*PROBLEM TO SOLVE*. Report each line of the entries that contains the word "Image", copied in full.

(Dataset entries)
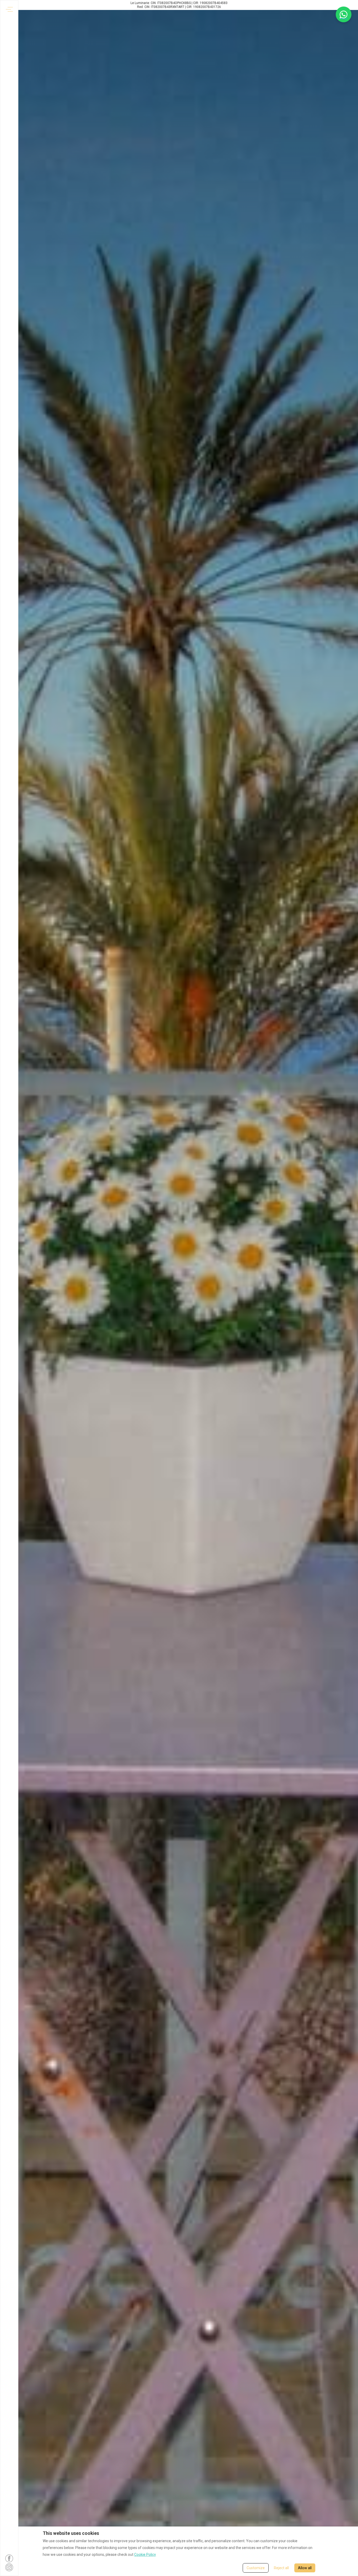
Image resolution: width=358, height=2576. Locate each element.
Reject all (281, 2568)
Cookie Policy (145, 2554)
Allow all (305, 2568)
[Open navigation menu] (9, 9)
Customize (256, 2568)
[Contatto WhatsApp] (343, 14)
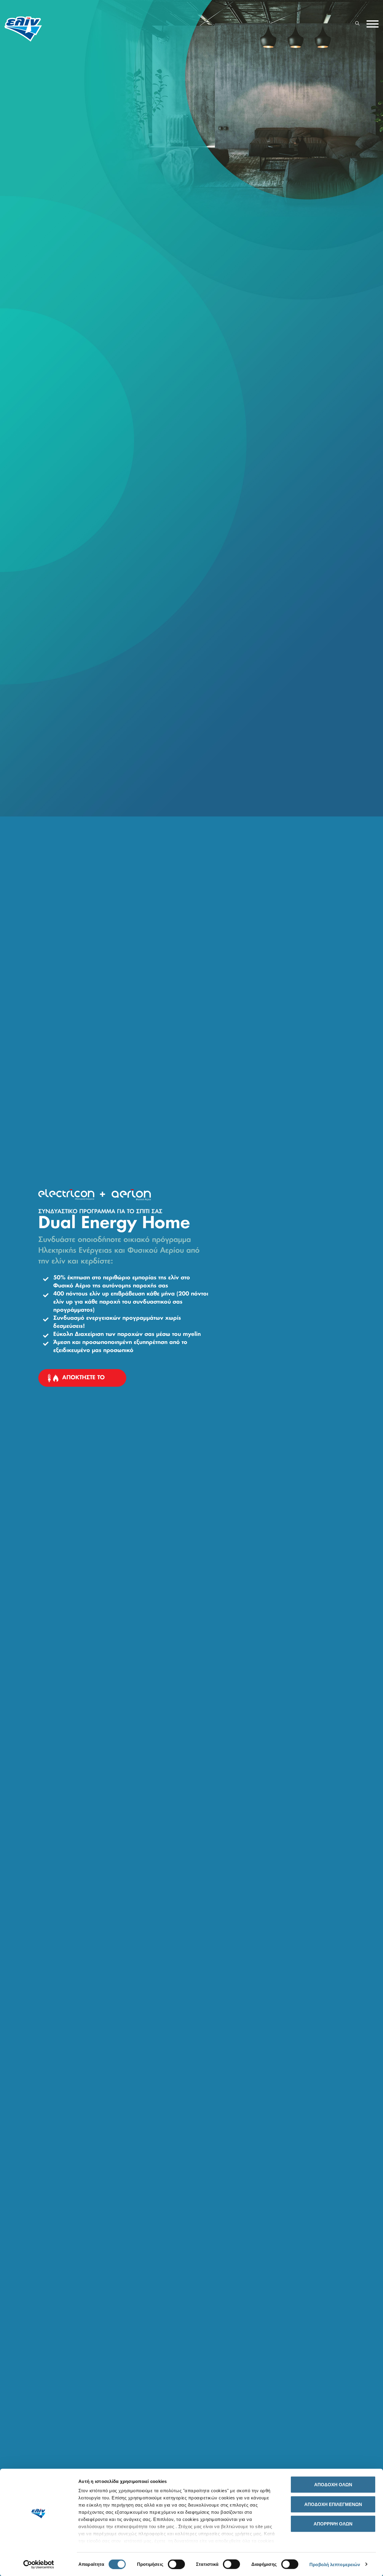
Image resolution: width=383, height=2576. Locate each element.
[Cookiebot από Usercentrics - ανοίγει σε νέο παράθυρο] (39, 2564)
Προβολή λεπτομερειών (334, 2564)
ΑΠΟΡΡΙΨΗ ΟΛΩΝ (333, 2523)
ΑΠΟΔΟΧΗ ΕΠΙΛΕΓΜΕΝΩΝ (333, 2504)
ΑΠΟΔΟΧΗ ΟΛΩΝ (333, 2484)
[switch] (176, 2564)
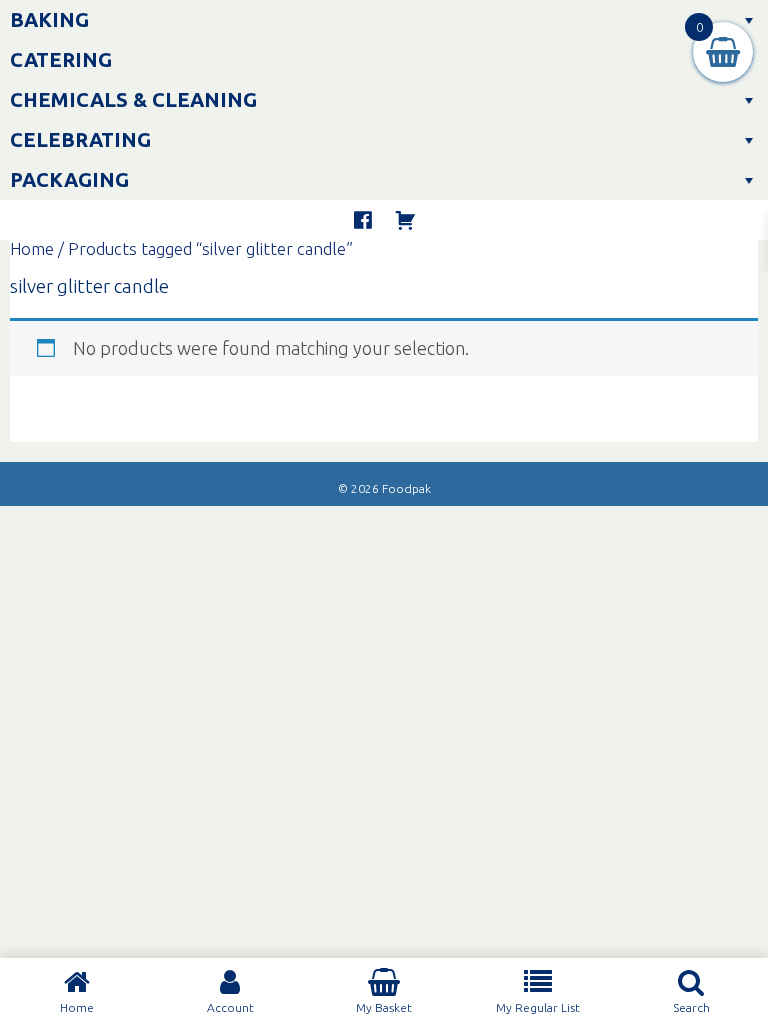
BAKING (49, 19)
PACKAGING (69, 179)
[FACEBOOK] (363, 220)
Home (32, 249)
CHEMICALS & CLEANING (133, 99)
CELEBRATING (80, 139)
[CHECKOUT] (405, 220)
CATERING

*THE ANSWER*.
Image resolution: width=358, height=2576. Locate each element.
Image resolution: width=383, height=2576. Locate each element.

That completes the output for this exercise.